Puis le déconfinement est arrivé, les établissements médico-sociaux ont rouvert progressivement, ne pouvant accueillir tous les enfants en même temps à l'école et dans les accueils de loisirs. Il est difficile d'accueillir ces enfants en situation de handicap, compte tenu de leur non-respect des gestes barrières. J'ai été à nouveau sollicitée pour trouver des solutions. La souffrance des parents et l'épuisement perdurent encore. L'inclusion en milieu prioritaire doit rester ma priorité et celle de mes homologues dans d'autres départements, qui travaillent sur des pôles ressources handicap. Pour les enfants en situation de handicap, l'inclusion dans les structures de droit commun reste notre priorité, même si elle doit être accompagnée. Néanmoins, certains enfants ont des besoins plus spécifiques, nécessitant d'autres modes d'accueil. Nous devons alors inventer, innover, créer.

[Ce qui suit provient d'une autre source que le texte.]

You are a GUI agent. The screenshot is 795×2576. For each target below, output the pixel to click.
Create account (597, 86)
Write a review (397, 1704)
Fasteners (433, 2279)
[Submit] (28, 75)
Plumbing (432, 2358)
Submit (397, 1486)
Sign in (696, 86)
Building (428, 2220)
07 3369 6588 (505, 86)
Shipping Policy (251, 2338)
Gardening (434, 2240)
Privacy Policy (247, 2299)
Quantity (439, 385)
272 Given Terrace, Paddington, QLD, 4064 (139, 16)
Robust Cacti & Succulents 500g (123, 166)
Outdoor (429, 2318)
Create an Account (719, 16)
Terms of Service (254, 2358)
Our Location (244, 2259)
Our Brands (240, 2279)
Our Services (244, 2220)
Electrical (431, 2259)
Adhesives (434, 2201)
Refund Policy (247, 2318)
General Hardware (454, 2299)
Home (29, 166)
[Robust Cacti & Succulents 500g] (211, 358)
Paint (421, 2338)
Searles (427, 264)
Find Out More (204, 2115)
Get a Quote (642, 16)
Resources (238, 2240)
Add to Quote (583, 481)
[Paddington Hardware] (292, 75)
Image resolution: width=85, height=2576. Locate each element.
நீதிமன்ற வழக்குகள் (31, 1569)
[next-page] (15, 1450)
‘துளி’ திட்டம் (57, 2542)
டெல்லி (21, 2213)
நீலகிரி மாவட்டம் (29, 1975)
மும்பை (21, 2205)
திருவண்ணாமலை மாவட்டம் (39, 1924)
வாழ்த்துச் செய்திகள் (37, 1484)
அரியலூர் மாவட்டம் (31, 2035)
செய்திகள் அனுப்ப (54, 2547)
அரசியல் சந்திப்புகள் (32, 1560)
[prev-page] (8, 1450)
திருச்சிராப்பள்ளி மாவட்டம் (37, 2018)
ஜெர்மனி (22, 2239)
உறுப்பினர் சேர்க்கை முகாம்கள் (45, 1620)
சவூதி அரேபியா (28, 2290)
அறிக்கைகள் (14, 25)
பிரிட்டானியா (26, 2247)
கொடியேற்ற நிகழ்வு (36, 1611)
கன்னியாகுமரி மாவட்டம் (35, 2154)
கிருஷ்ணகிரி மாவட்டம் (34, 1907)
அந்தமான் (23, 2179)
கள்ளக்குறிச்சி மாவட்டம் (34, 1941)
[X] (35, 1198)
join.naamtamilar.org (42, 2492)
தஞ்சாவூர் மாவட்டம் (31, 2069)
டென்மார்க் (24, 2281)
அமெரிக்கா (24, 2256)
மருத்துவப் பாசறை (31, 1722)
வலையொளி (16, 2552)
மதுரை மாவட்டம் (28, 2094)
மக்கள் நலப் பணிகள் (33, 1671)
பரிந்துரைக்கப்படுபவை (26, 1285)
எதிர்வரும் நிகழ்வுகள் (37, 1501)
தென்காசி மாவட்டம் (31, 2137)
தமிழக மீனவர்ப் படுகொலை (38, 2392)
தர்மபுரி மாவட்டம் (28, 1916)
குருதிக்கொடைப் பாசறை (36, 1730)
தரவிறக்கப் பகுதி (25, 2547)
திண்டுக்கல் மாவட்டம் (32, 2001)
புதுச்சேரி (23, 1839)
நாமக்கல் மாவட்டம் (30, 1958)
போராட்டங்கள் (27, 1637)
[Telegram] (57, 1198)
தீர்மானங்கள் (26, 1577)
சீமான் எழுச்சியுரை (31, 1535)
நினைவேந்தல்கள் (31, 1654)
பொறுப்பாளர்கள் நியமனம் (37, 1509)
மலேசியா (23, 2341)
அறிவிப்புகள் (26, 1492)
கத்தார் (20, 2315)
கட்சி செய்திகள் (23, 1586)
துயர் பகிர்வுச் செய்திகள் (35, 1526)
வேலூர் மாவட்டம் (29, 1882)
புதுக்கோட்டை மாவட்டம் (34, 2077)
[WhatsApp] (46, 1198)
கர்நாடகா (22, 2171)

Je vous adresse quelques pistes de réflexion : des accueils temporaires ; une structure répit ou un accueil de loisirs sans hébergement (ALSH) adapté et mixte, car nous apprécions l'inclusion avec d'autres enfants ; du répit au domicile à travers le relayage ; une plateforme pouvant coordonner tous ces dispositifs dans le département d'Indre-et-Loire (les moyens en termes de ressources existent) ; un temps de formation pour les professionnels passant des brevets d'Etat d'animateur (agents territoriaux spécialisés des écoles maternelles ou animateurs d'accueil de loisirs sans hébergement – ALSH).

Il pourrait également être intéressant, sur le territoire de l'Indre-et-Loire, de mener, en collaboration avec des docteurs en sociologie, une véritable enquête auprès des familles pour recueillir leurs besoins.

En outre, des établissements médico-sociaux ferment parfois à 16 heures 15 le soir. Mon travail consiste à trouver des solutions pour les familles, car les enfants, avec le taxi, arrivent beaucoup trop tôt, à 16 heures 30, alors que peu de parents sont déjà rentrés du travail. Je suis obligée de trouver d'autres solutions. Je « bricole », je « tricote » sur mon territoire avec l'aide de beaucoup de partenaires.

Une autre question porte sur la scolarisation des enfants à temps partiel. 12 heures d'AESH sont par exemple accordées. En l'absence d'AESH le reste du temps, les enfants se retrouvent exclus des pauses méridiennes ou du temps scolaire. Des familles se retrouvent contraintes de cesser leur activité.

De plus, pour certaines familles, la situation devient trop difficile : le couple explose, des séparations adviennent. Des accompagnements psychosociaux doivent être mis en place.

Je tiens enfin à souligner que sur notre territoire, en Indre-et-Loire, une forte volonté d'agir et un joli élan existent. Je me « chicane » encore parfois avec des élus, mais de belles expériences peuvent être mentionnées. J'ai notamment mené une expérimentation sur la ville de Tours afin d'éviter les périodes de transition difficiles pour les enfants atteints du trouble du spectre autistique, en quête de repères, en assurant la présence des AESH sur les temps des pauses méridiennes ou sur les temps périscolaires, moyennant un financement des communes. Cette expérimentation menée sur la ville de Tours se passe plutôt bien et nous espérons la généraliser au niveau du département.